Explanation of Solution

Planar density is expressed as,

P = No. of atom/Area of plane =Z/A

(a) For plane $\left\{100\right\}$ ;

  

  $\begin{array}{l}\text{A number of atoms in plane }\left(\text{100}\right)\text{, Z =1 atom}\\ \text{Length of direction vector, }\\ \text{A =4R/}\sqrt{\text{3}}\text{Area of }\left(\text{100}\right){\text{ plane =A =a}}^{\text{2}}\\ \text{=[4R/}\sqrt{\text{3}}{\text{]}}^{\text{2}}\\ \begin{array}{l}{\text{=16R}}^{\text{2}}\text{/3}\hfill \\ {\left[\text{planar density}\right]}_{\text{1}}\text{=1atom/}\left({\text{16R}}^{\text{2}}\text{/3}\right){\text{ =3/16R}}^{\text{2}}\hfill \end{array}\end{array}$

(b) For plane $\left\{110\right\}$;

  

BCC unit cell with the plane (110) is rectangular.

Area of rectangular $x\times y$

Where $x=4R/\sqrt{3}$

Diagonal length =4R.

Using Pythagoras theorem,

  $x^2+y^2=z^2$

  $y=\sqrt{z^2-x^2}$

  $y=\sqrt{{\left(4R\right)}^2+{\left(\frac{4R}{\sqrt{3}}\right)}^2}$

  $y=4R\sqrt{2}/\surd 3$

  $\begin{array}{l}\text{area of plane }\left(110\right)=A\\ =x\times y \\ =4R\sqrt{3}\times 4R\sqrt{2}/\sqrt{3} \\ =16R^2\sqrt{2}/3\end{array}$

Number of atoms in the plane (110), $z=\text{2 atom}$

1 atom at every four corners and 1 center atom within the cell.

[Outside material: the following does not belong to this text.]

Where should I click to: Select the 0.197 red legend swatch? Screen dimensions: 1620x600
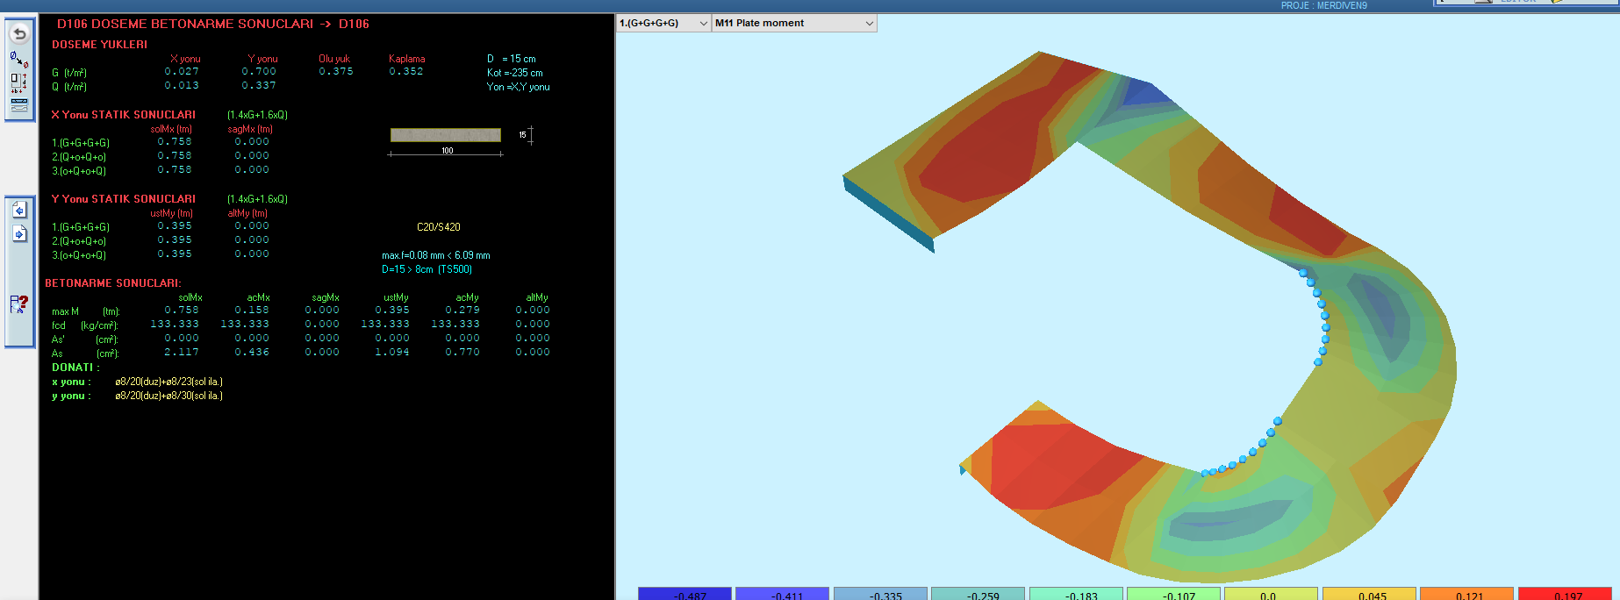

Planar density = $\frac{2\text{ atoms}}{\frac{16R^2\sqrt{2}}{3}}=\frac{6}{16R^2\sqrt{2}}$

[Planar density]₂ = $\frac{3}{8R^2\sqrt{2}}$

(c) For plane $\left\{111\right\}$;

  

Plane (111)inthe BCC unit cell is having a triangular section.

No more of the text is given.